(Pixel coordinate grounding data)
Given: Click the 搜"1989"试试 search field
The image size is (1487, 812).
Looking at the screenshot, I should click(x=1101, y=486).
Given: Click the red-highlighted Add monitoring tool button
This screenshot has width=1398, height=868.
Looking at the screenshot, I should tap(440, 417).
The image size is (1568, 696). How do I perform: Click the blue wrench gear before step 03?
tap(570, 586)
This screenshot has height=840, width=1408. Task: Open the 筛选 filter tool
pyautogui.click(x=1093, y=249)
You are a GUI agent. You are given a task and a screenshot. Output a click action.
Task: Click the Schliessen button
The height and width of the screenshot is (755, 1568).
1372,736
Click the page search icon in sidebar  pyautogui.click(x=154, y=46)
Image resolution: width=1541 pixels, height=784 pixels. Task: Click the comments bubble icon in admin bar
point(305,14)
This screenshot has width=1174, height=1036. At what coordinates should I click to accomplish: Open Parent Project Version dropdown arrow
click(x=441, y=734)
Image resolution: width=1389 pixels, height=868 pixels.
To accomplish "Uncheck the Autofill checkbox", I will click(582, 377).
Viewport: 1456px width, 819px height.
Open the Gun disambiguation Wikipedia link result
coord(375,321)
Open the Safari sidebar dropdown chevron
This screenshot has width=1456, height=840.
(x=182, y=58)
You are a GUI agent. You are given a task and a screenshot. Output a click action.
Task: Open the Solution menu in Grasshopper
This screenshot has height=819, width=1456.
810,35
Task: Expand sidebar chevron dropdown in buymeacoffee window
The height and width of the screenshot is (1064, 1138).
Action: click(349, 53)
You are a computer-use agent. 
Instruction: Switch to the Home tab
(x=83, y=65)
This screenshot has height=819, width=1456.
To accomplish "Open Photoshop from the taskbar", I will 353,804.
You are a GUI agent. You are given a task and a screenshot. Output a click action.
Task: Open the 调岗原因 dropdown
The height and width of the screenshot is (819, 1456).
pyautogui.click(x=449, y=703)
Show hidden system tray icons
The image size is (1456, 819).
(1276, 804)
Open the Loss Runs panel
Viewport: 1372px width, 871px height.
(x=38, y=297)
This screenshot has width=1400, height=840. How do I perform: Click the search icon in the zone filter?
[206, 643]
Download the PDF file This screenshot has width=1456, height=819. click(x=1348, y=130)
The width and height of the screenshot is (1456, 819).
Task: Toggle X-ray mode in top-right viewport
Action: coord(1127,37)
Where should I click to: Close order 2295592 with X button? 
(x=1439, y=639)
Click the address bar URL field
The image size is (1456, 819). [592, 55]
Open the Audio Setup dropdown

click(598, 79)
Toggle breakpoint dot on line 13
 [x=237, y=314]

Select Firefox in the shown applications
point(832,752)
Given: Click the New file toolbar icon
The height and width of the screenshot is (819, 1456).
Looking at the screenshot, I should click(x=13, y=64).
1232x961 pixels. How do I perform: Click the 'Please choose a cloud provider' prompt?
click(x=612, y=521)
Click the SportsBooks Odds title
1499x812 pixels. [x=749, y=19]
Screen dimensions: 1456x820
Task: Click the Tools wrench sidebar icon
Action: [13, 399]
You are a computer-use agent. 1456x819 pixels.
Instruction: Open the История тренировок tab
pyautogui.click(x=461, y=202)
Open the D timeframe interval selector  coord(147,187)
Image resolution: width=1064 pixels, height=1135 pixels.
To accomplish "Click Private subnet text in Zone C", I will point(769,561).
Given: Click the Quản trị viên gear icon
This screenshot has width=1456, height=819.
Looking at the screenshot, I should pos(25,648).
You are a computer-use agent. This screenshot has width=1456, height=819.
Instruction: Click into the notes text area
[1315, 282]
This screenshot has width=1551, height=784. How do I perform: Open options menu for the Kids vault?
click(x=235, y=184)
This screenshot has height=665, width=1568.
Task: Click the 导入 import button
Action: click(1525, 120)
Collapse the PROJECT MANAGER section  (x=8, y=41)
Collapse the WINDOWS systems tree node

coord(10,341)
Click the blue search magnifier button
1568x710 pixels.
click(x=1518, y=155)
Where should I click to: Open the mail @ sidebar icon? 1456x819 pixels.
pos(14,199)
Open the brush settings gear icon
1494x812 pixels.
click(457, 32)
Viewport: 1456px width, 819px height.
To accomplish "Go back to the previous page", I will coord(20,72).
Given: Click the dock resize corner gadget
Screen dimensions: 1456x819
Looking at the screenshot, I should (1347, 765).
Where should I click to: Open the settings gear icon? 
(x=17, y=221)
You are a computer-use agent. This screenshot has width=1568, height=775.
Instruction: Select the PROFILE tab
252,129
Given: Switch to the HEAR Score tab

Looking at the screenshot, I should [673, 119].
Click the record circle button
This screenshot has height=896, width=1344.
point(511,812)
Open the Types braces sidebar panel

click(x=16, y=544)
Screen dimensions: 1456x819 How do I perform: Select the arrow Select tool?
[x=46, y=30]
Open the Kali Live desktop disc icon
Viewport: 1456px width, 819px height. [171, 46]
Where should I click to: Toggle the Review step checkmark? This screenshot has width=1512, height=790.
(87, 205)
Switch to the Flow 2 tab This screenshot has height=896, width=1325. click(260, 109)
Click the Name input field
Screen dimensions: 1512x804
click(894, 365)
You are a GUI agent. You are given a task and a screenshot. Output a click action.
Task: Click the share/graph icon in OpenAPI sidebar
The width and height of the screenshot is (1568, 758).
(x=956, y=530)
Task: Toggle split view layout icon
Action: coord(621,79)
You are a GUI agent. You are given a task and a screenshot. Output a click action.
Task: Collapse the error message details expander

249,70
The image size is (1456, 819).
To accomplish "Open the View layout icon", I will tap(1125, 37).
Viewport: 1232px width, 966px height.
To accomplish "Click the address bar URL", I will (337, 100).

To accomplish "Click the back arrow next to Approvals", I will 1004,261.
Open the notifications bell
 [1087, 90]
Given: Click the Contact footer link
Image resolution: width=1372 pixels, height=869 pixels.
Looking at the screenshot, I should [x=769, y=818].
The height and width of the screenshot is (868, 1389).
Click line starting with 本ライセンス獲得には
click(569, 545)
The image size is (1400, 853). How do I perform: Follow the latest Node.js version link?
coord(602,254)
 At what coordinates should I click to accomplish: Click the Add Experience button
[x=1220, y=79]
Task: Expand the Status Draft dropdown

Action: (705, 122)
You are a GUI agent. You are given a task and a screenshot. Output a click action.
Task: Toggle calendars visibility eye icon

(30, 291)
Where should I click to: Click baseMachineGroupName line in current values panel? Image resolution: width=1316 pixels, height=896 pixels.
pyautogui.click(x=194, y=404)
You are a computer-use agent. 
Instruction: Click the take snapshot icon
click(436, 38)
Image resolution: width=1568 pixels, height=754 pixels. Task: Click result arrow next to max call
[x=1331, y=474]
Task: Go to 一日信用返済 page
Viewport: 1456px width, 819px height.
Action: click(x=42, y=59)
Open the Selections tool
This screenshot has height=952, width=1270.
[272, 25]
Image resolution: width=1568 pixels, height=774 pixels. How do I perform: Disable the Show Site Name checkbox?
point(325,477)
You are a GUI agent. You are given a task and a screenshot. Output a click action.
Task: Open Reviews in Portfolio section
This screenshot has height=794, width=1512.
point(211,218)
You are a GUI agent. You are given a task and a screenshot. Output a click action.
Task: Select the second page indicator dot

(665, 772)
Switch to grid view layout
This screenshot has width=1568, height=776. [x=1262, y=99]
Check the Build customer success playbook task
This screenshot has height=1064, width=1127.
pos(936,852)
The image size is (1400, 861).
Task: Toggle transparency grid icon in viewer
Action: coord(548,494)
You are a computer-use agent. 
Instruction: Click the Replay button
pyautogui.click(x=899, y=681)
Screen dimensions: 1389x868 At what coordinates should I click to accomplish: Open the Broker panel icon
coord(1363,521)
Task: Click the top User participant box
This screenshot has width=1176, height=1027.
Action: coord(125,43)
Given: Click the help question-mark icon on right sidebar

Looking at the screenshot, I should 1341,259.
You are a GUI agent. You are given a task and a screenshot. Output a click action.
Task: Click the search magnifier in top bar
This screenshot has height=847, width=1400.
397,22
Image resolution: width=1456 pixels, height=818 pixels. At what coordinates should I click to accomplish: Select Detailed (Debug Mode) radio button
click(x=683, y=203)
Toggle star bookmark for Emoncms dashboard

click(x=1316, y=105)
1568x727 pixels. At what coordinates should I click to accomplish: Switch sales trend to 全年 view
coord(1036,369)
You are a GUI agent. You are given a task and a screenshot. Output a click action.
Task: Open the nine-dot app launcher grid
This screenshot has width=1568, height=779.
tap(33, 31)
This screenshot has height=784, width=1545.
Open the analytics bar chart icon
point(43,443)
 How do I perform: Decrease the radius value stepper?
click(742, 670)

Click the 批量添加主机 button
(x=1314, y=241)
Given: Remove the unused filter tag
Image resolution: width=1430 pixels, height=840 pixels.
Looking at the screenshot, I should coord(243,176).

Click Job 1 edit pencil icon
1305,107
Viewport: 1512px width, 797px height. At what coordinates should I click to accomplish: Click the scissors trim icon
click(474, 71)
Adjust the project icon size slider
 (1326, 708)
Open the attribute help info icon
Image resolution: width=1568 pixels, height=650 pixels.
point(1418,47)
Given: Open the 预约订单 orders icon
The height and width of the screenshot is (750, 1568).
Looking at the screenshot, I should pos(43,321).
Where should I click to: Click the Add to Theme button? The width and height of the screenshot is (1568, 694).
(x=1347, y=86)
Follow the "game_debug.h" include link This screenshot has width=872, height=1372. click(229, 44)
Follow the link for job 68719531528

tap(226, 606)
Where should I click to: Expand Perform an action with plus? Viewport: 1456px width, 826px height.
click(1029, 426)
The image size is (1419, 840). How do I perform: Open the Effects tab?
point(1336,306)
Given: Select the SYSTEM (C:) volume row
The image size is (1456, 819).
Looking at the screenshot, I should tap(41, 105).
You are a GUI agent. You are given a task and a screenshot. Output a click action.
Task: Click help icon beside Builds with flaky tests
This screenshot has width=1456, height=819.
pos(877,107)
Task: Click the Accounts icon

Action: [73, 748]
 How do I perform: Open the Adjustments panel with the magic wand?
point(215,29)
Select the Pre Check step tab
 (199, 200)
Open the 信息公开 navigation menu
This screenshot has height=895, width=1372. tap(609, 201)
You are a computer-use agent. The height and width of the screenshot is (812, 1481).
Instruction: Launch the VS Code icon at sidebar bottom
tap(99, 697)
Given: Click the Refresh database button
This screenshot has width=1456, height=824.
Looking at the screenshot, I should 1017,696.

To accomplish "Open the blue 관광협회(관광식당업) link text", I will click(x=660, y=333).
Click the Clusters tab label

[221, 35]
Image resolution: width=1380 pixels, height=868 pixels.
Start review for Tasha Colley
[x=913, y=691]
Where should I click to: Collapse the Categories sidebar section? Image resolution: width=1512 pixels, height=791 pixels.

DESCRIPTION OF THE TASK:
Please transcribe only the lines in the records above running from the line that has "How do I perform: Decrease" through the line that has "Given: Open the 预约订单 orders icon", both included, exactly as they appear.

EXERCISE RESULT:
 How do I perform: Decrease the radius value stepper?
click(742, 670)

Click the 批量添加主机 button
(x=1314, y=241)
Given: Remove the unused filter tag
Image resolution: width=1430 pixels, height=840 pixels.
Looking at the screenshot, I should coord(243,176).

Click Job 1 edit pencil icon
1305,107
Viewport: 1512px width, 797px height. At what coordinates should I click to accomplish: Click the scissors trim icon
click(474, 71)
Adjust the project icon size slider
 (1326, 708)
Open the attribute help info icon
Image resolution: width=1568 pixels, height=650 pixels.
point(1418,47)
Given: Open the 预约订单 orders icon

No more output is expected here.